Big Hero 6 is set in a futuristic hybrid metropolis called San Fransokyo where a young teenager, Hiro Hamada (Ryan Potter), lives with his elder brother, Tadashi Hamada, and their aunt. Hiro is a science nerd, just like his brother, though enjoys using his potential in winning robot fights rather than doing something of more value. One day, Tadashi takes Hiro to the science laboratory of his university, introduces him to his friends, and reveals his science project – a personal healthcare robot called Baymax (Scott Adsit). Hiro is taken up by the enthusiasm and the creativity flowing through the lab and decides to enrol into the university. A tragedy however changes the course of Hiro’s path, and all of a sudden he finds himself in the mix of things which are more dangerous than he had initially imagined. Hiro along with Baymax and Tadashi’s friends now have to battle a supervillain and unravel his sinister plan, while at the same time, Hiro has to learn to deal with his own personal pain and angst.
Big Hero 6 is a bright and largely colourful film in the same vein as other Disney animated flicks, which is a treat to the eyes, especially at a time when animated flicks are also going a bit ‘dark’. The animation work itself is a visual feast to enjoy, right from the design of the futuristic San Fransokyo to the depictions of the characters, along with the touch of anime which has been neatly done. The movie has a fast pace which creates the kind of adventure that you look for in a Marvel comic based film nowadays, and the action sequences and chase scenes are expertly done.
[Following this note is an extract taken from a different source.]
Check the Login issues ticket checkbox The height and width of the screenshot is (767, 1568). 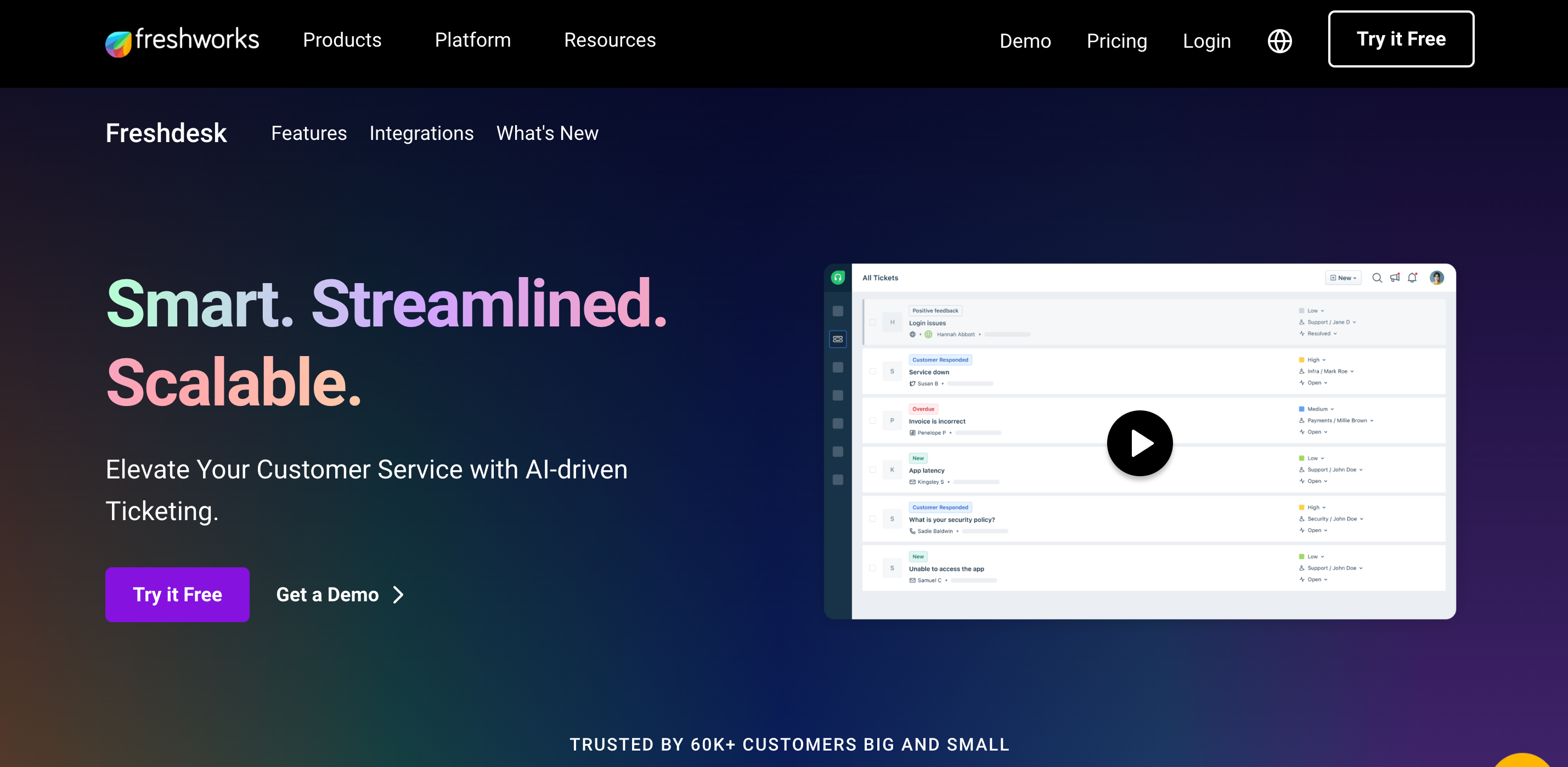point(872,322)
Directors Chris Williams and Don Hall have both been involved in Disney projects in the studio’s ‘revival period’, with Bolt (2008) and Winnie the Pooh (2011) respectively, and so it ain’t a surprise as to the mix of emotion and adventure that they were aiming for with Big Hero 6.
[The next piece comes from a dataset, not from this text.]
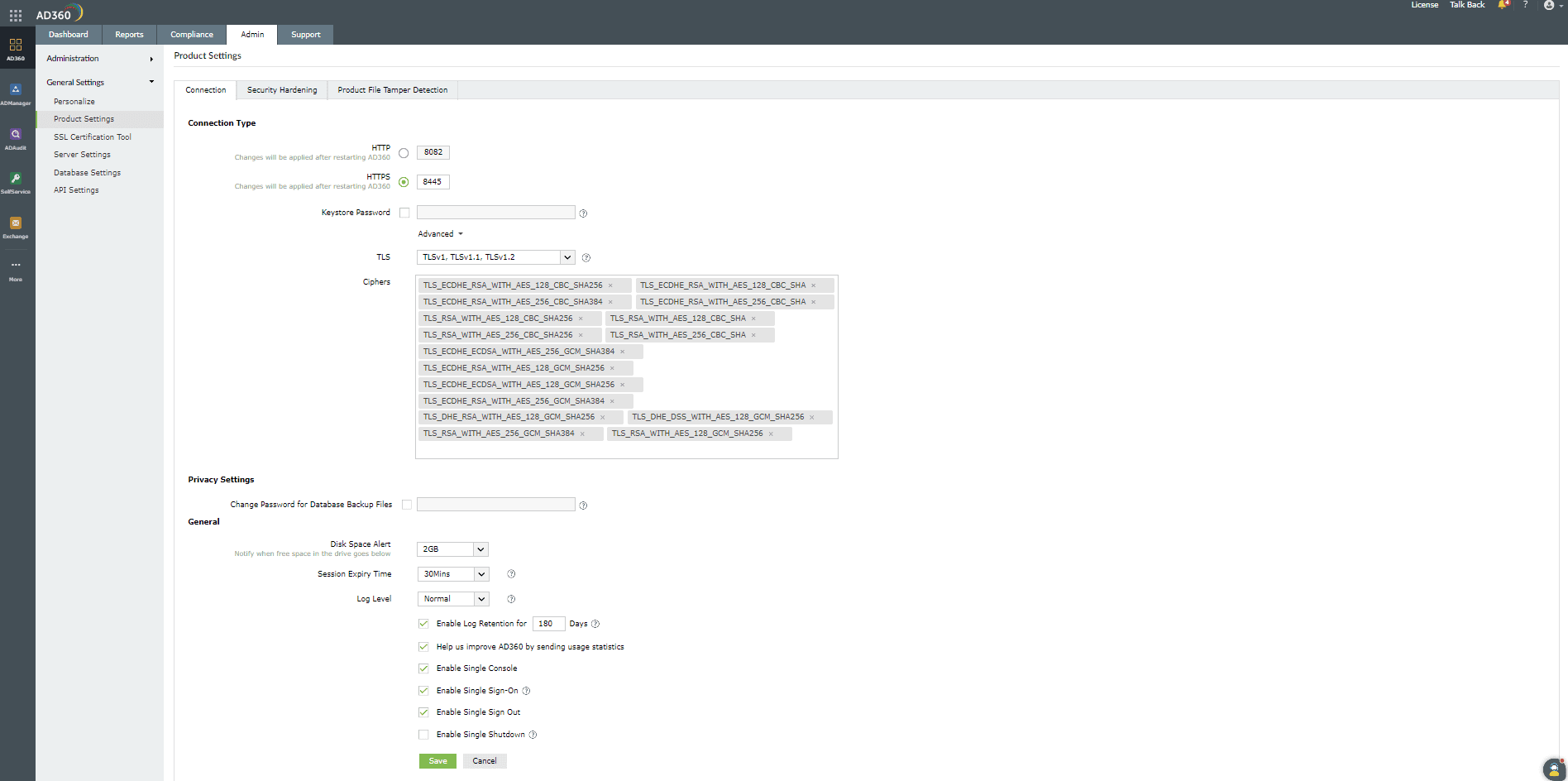
Task: Click the More sidebar icon
Action: pyautogui.click(x=16, y=266)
Where the movie does fall off the pace a bit is in terms of keeping a common thread within the story. It rather comes across as a combination of many episodes, each spectacular in its own right, but not making the final sum greater than the total of its parts. Hiro’s loss and his coping mechanism get understated whereas it could have been the driving theme for the movie. The growing bond between Hiro and the robot Baymax is endearing though and acts as the highlight of the movie. Young actor Ryan Potter and 30 Rock‘s Scott Adsit lend their voices to these characters, and bring more life to the movie. Ryan Potter masters the different emotions that Hiro has to face through the course of the movie, while Adsit’s comic timing is sure to make Baymax as lovable a character as Olaf in Frozen. The rest of the cast match up well, with a mix of nerdiness and fun, and again, lots of bright colours.
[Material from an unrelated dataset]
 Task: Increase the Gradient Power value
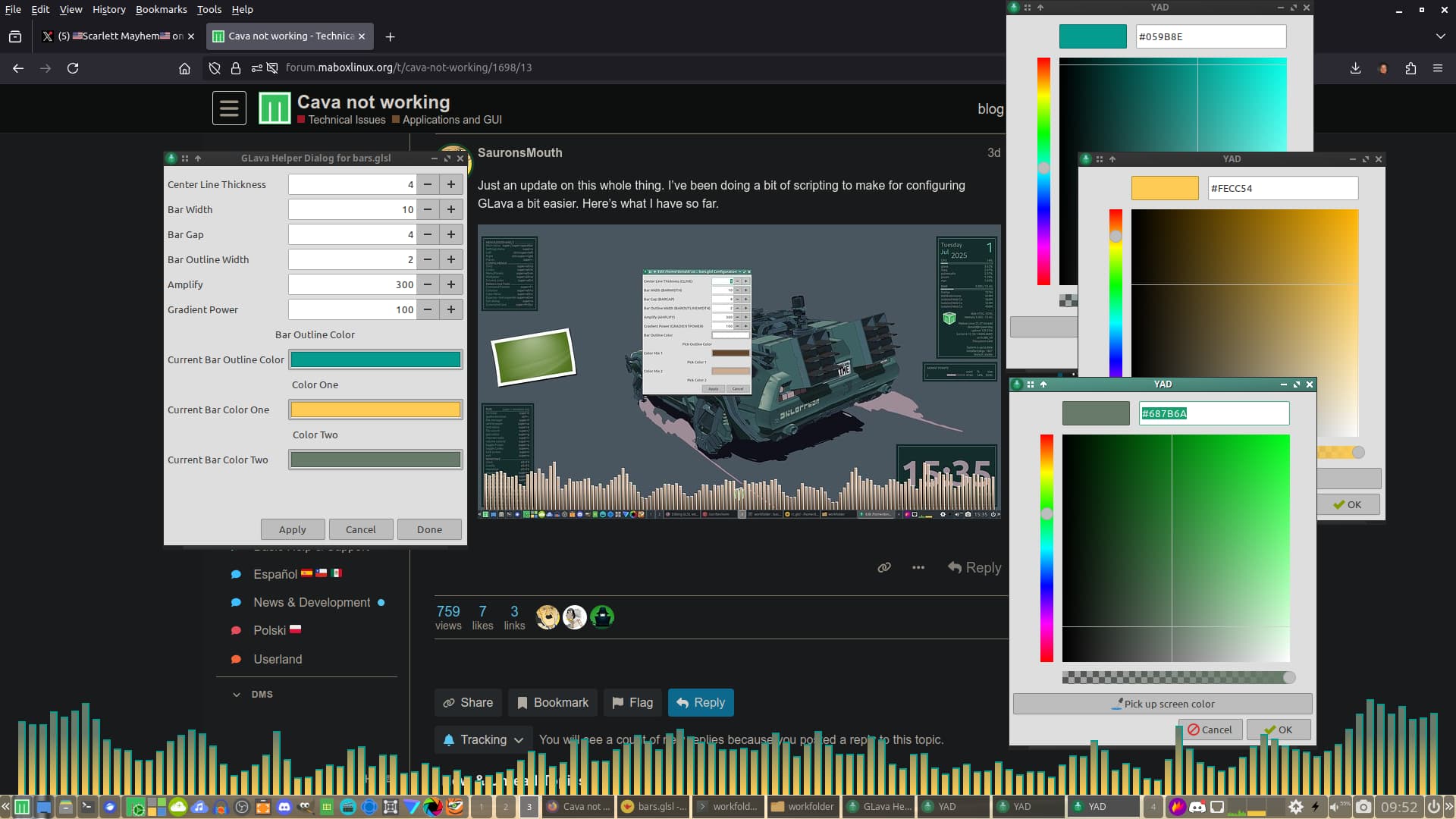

Big Hero 6 is a thoroughly enjoyable film which will warm your heart and make you cheer for the new group of superheroes. But it won’t captivate you as Frozen, nor will it positively surprise you as Wreck-It Ralph. Disney’s own growing standards may put Big Hero 6 a tad behind, though that should not stop you from doing the one thing you wish for when you enter the cinema hall… get entertained!